> RECORDS:
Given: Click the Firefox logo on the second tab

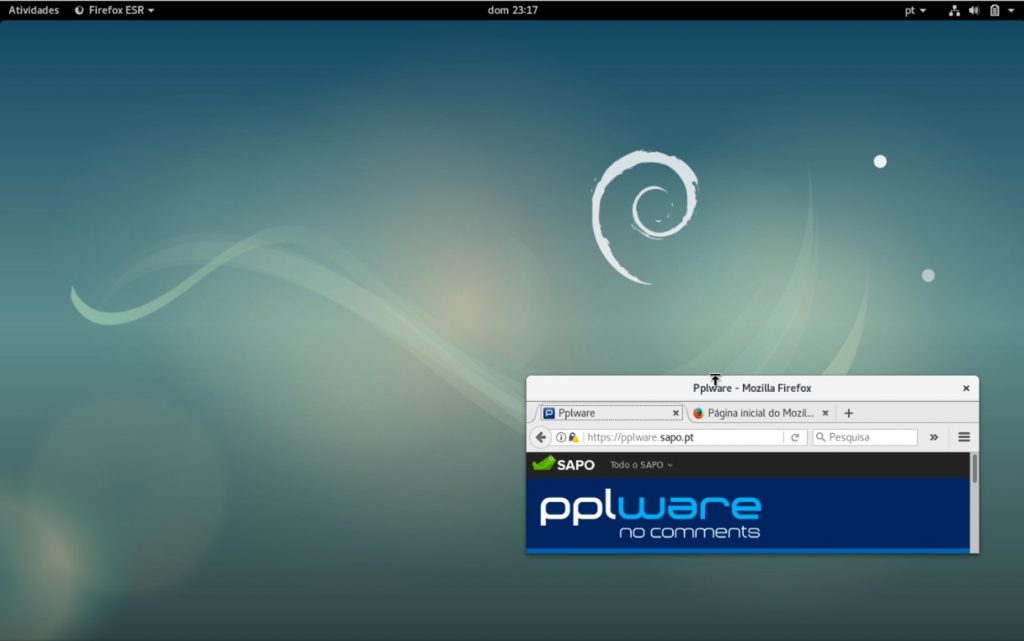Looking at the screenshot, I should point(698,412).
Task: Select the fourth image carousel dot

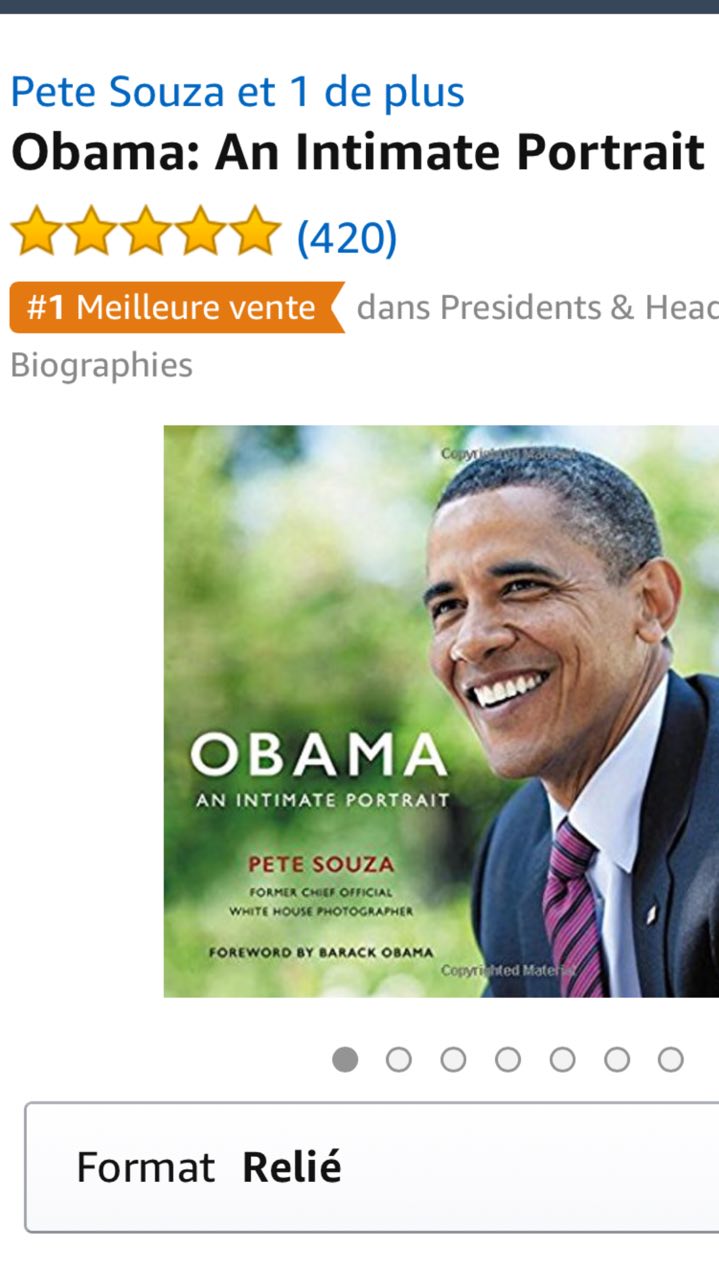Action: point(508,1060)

* * *

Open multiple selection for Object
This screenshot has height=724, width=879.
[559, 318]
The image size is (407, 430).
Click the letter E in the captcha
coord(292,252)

==

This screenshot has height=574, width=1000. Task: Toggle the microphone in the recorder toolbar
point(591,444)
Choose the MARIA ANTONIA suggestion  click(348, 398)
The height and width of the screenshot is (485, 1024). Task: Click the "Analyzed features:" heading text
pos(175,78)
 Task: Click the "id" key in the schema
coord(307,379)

> TASK OBJECTIVE: Please give an exact copy of the entries above, from the line with "This screenshot has height=574, width=1000." down to the line with "Choose the MARIA", inclusive, and nothing else.

> TASK OUTPUT:
This screenshot has height=574, width=1000. Task: Toggle the microphone in the recorder toolbar
point(591,444)
Choose the MARIA ANTONIA suggestion  click(348, 398)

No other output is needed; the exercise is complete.